O regime de al-Sisi tem hoje mais de 60 mil presos políticos, segundo a organização Human Rights Watch. Embora al-Sisi alegue que isso é um subproduto necessário de uma guerra contra o “terrorismo” islamita, o ressurgimento dos grupos fundamentalistas islâmicos armados reacionários foi alimentado pela repressão assassina por parte do regime dele. Os responsáveis norte-americanos, tanto sob Obama como sob Trump, sabem perfeitamente que muitos dos mortos na guerra do Egito contra esses grupos na Península do Sinai, com envolvimento militar israelita ativo, são de facto civis ou presos políticos que foram torturados até a morte noutros lugares e cujos corpos foram aí despejados. (Ver o livro do jornalista do New York Times, David Kirkpatrick, Into the Hands of Soldiers {Nas Mãos de Soldados}, p. 289)

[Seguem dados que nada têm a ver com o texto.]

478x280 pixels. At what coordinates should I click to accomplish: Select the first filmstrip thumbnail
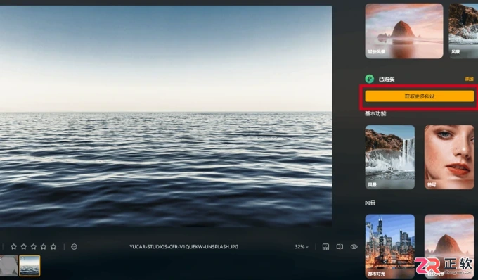tap(9, 265)
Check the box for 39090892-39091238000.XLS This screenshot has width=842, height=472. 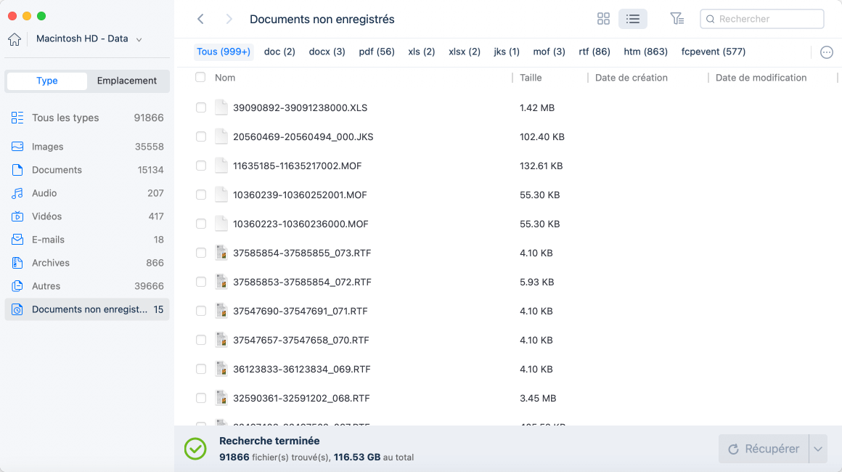click(201, 107)
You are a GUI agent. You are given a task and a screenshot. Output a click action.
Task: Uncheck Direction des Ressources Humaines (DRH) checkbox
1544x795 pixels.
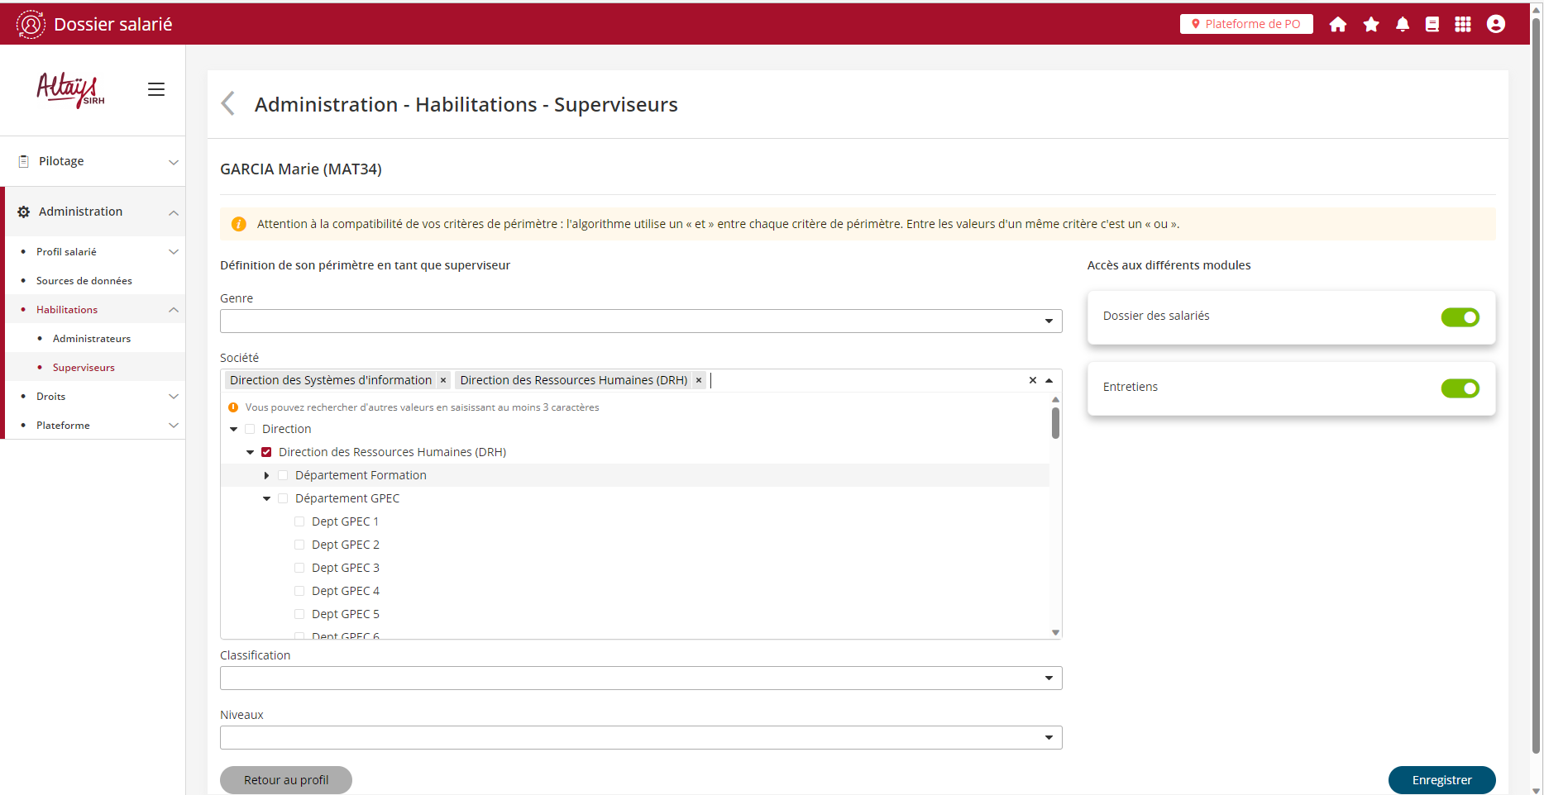point(266,452)
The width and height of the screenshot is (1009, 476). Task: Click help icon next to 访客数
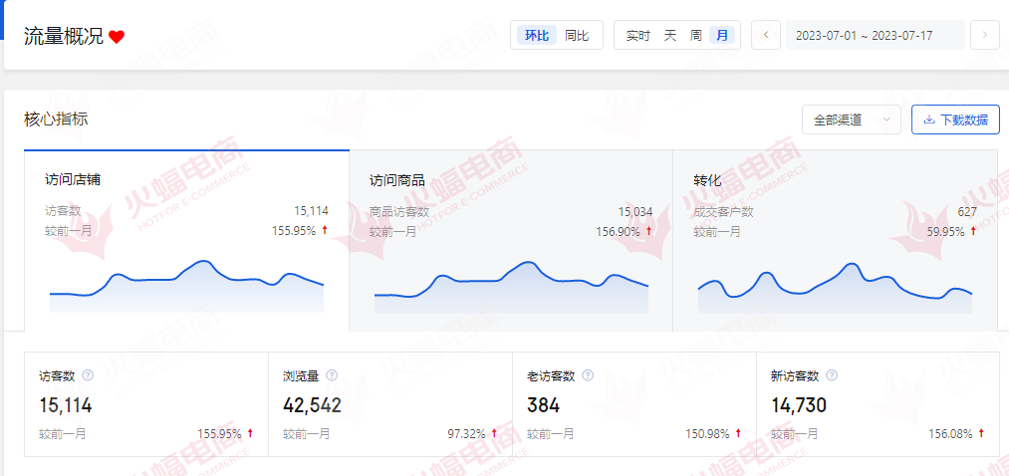88,375
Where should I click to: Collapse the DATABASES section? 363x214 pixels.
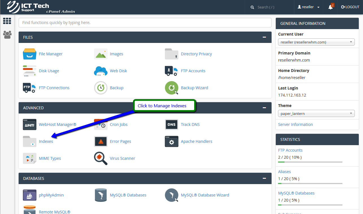(x=264, y=178)
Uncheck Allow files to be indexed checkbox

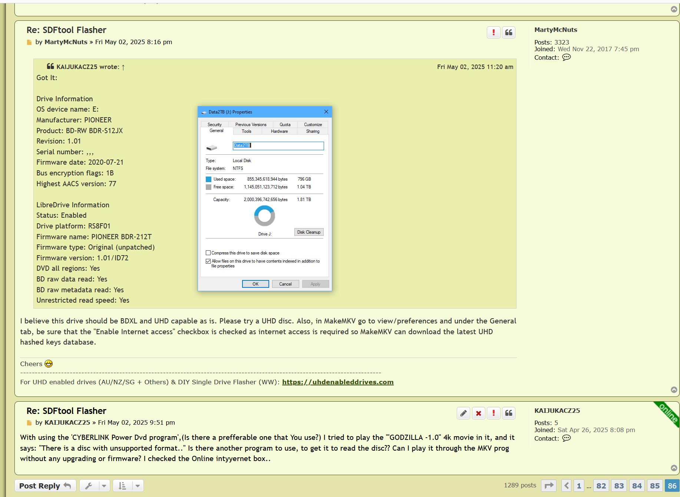pos(208,261)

Além disso, num país em que o Islão é a religião oficial, em que “insultar a religião” é um crime e em que a vida oficial continua a ser organizada em torno da afiliação religiosa, o próprio regime de al-Sisi promove as ideias religiosas mais nefastas, especialmente contra as mulheres. Os violadores continuam a desfrutar de uma virtual impunidade porque, dizem as autoridades, as mulheres que não se conformam aos padrões religiosos são uma ameaça fundamental à sociedade. Uma jovem mãe que publicou nas redes sociais uma crítica à tolerância do governo para com as agressões sexuais foi recentemente sentenciada a dois anos de prisão por divulgar “notícias falsas”. Acusações similares são rotineiramente aplicadas a pessoas dos meios de comunicação, a bloguistas, a artistas, a intelectuais desafiadoramente laicos e a outras pessoas. Muitas pessoas do movimento dos jovens foram condenadas a longas penas de prisão ou a prisão perpétua e estão maioritariamente mantidos em confinamento solitário.

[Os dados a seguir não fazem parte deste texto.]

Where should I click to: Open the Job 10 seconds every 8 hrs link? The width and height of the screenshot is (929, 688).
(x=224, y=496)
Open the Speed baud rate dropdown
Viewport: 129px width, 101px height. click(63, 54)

O convite de Trump a al-Sisi para o visitar no início de 2017 representou o fim de um certo tipo de hipocrisia: porque o reinado de terror e atraso reforçado no Egito está agora mais em consonância com os próprios objetivos explícitos do regime Trump, com o que este está a tentar impor nos EUA em nome do que Pompeo chamou de “a verdade de Deus” - a Bíblia.
O sangrento historial do regime de al-Sisi de crimes contra o povo egípcio faz lembrar o regime do Xá do Irão, um antigo pilar da dominação regional norte-americana até à queda dele na revolução de 1979 que levou o Islão ao poder. Por si só, isto mostra que a oposição do regime de Trump ao Irão não tem nada a ver com a oposição à natureza completamente reacionária da República Islâmica, não tem nada a ver com promover o “bem” no mundo, e tem tudo a ver com reafirmar brutalmente o controlo da região em nome do seu próprio deus, e do seu próprio império, à custa da região e das pessoas de todo o mundo.